Krisis Energi Global Memanas Akibat Blokade Selat Hormuz
Dunia saat ini tengah menghadapi krisis energi yang serius yang dipicu oleh eskalasi konflik bersenjata di kawasan Timur Tengah. Perang antara Iran melawan koalisi Amerika Serikat dan Israel, yang pecah pada tanggal 28 Februari 2026, telah menciptakan gejolak signifikan dalam pasokan energi global.
Blokade Strategis di Jalur Minyak Vital
Sebagai respons terhadap serangan koalisi AS-Israel, Iran mengambil langkah drastis dengan memblokir Selat Hormuz. Selat ini merupakan jalur pelayaran utama untuk transportasi minyak mentah dari negara-negara penghasil minyak di kawasan Teluk, termasuk Kuwait, Bahrain, Qatar, Uni Emirat Arab, dan Arab Saudi.
Blokade ini secara efektif mengganggu aliran pasokan minyak global, mengingat Selat Hormuz bertanggung jawab atas sebagian besar ekspor minyak dari wilayah tersebut. Akibatnya, pasokan minyak dunia menjadi terhambat secara signifikan, menciptakan ketidakseimbangan antara permintaan dan penawaran di pasar internasional.
Dampak Langsung pada Harga Bahan Bakar Global
Gangguan pasokan ini telah memicu lonjakan harga bahan bakar yang tajam di berbagai belahan dunia. Harga minyak mentah dan produk turunannya, seperti bensin dan solar, mengalami peningkatan yang cukup tinggi, membebani ekonomi global dan konsumen di banyak negara.
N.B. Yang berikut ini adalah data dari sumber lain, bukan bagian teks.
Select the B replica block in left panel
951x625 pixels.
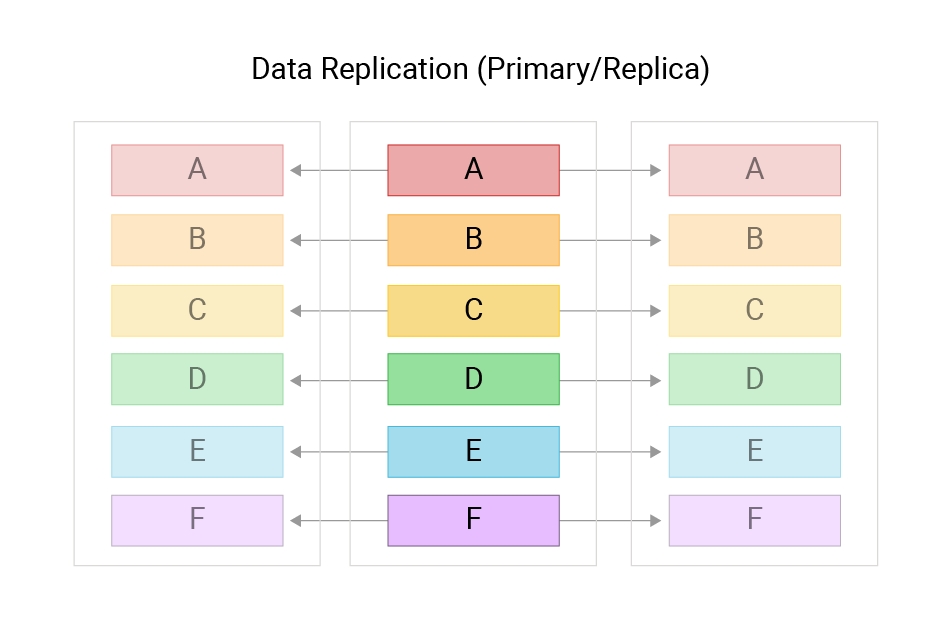point(197,240)
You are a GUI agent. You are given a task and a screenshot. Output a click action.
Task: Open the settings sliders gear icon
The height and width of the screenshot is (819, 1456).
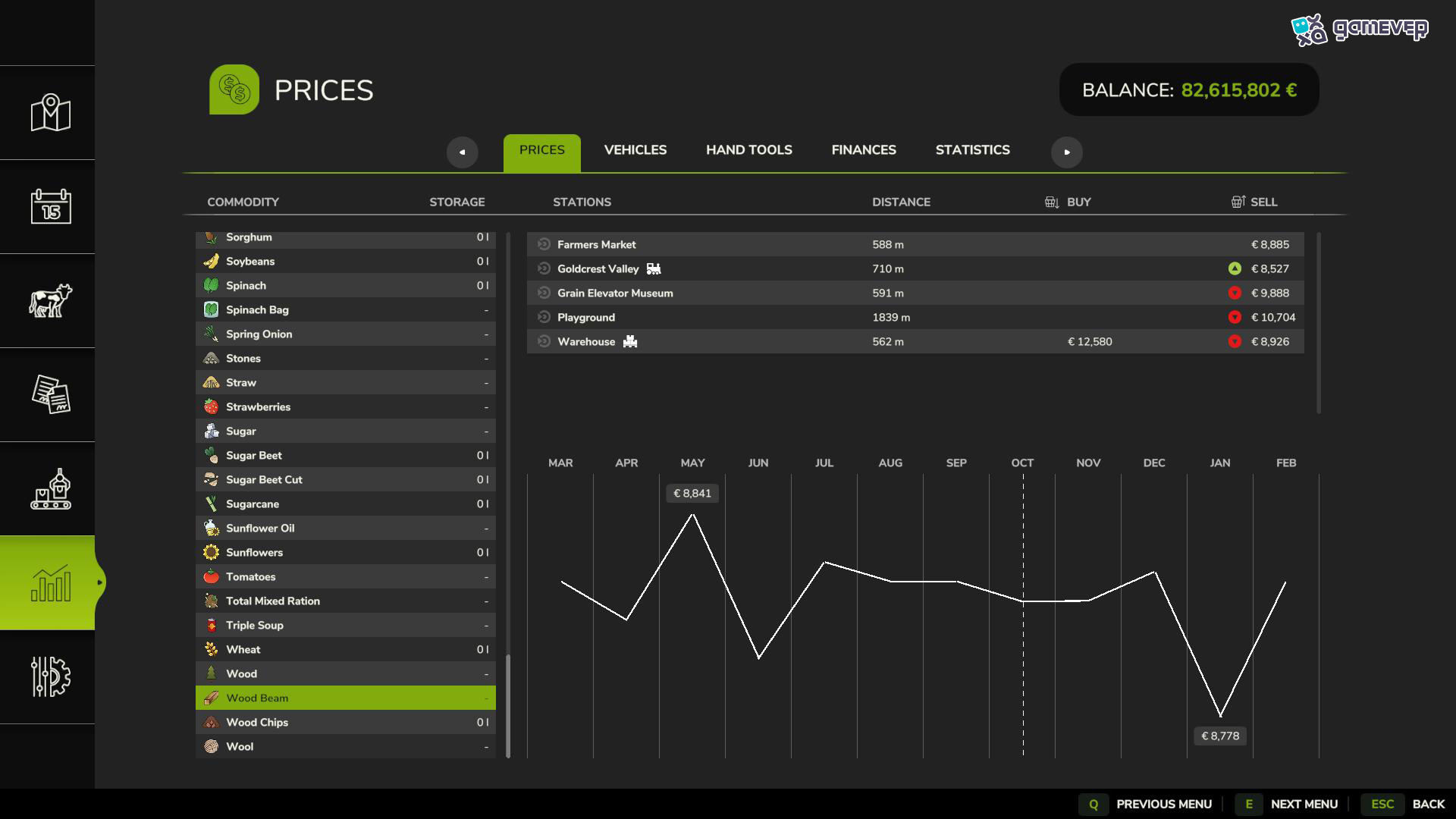tap(51, 676)
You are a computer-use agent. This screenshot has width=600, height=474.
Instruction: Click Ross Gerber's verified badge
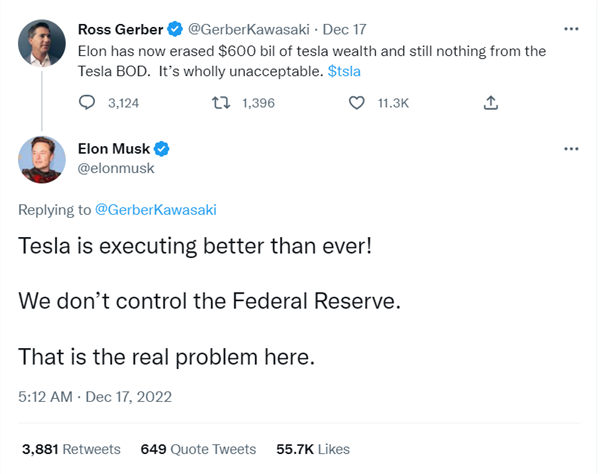(x=176, y=27)
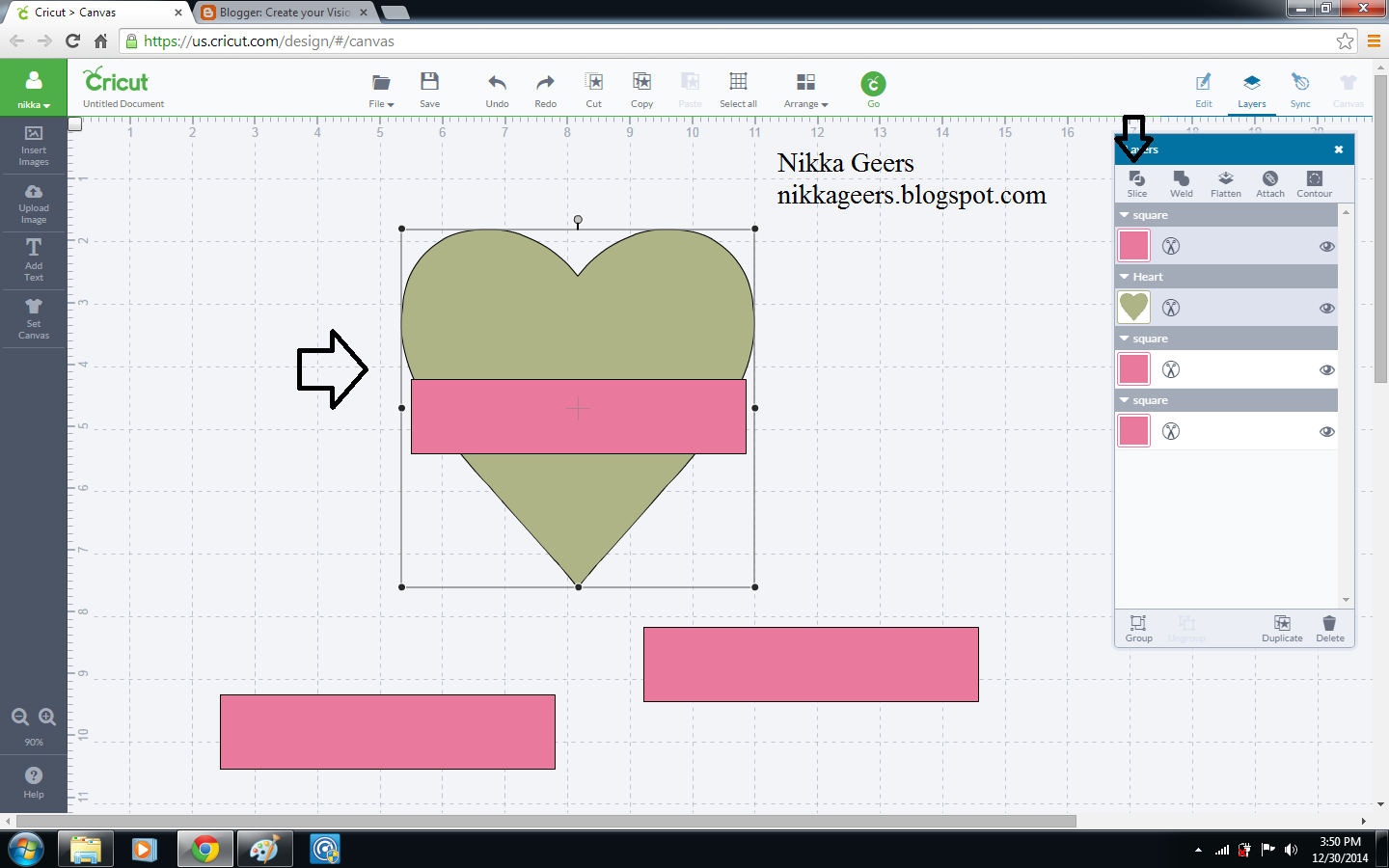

Krisis ini menggarisbawahi ketergantungan dunia pada jalur energi strategis dan kerapuhan pasokan minyak dalam menghadapi konflik geopolitik. Para analis memperingatkan bahwa situasi ini dapat berlanjut jika blokade tidak segera dicabut atau jika konflik semakin meluas.
Dengan demikian, dunia kini berada dalam situasi yang menantang, di mana stabilitas energi global terancam oleh dinamika politik dan militer di Timur Tengah, menuntut respons dan strategi dari berbagai negara untuk mengatasi dampak krisis ini.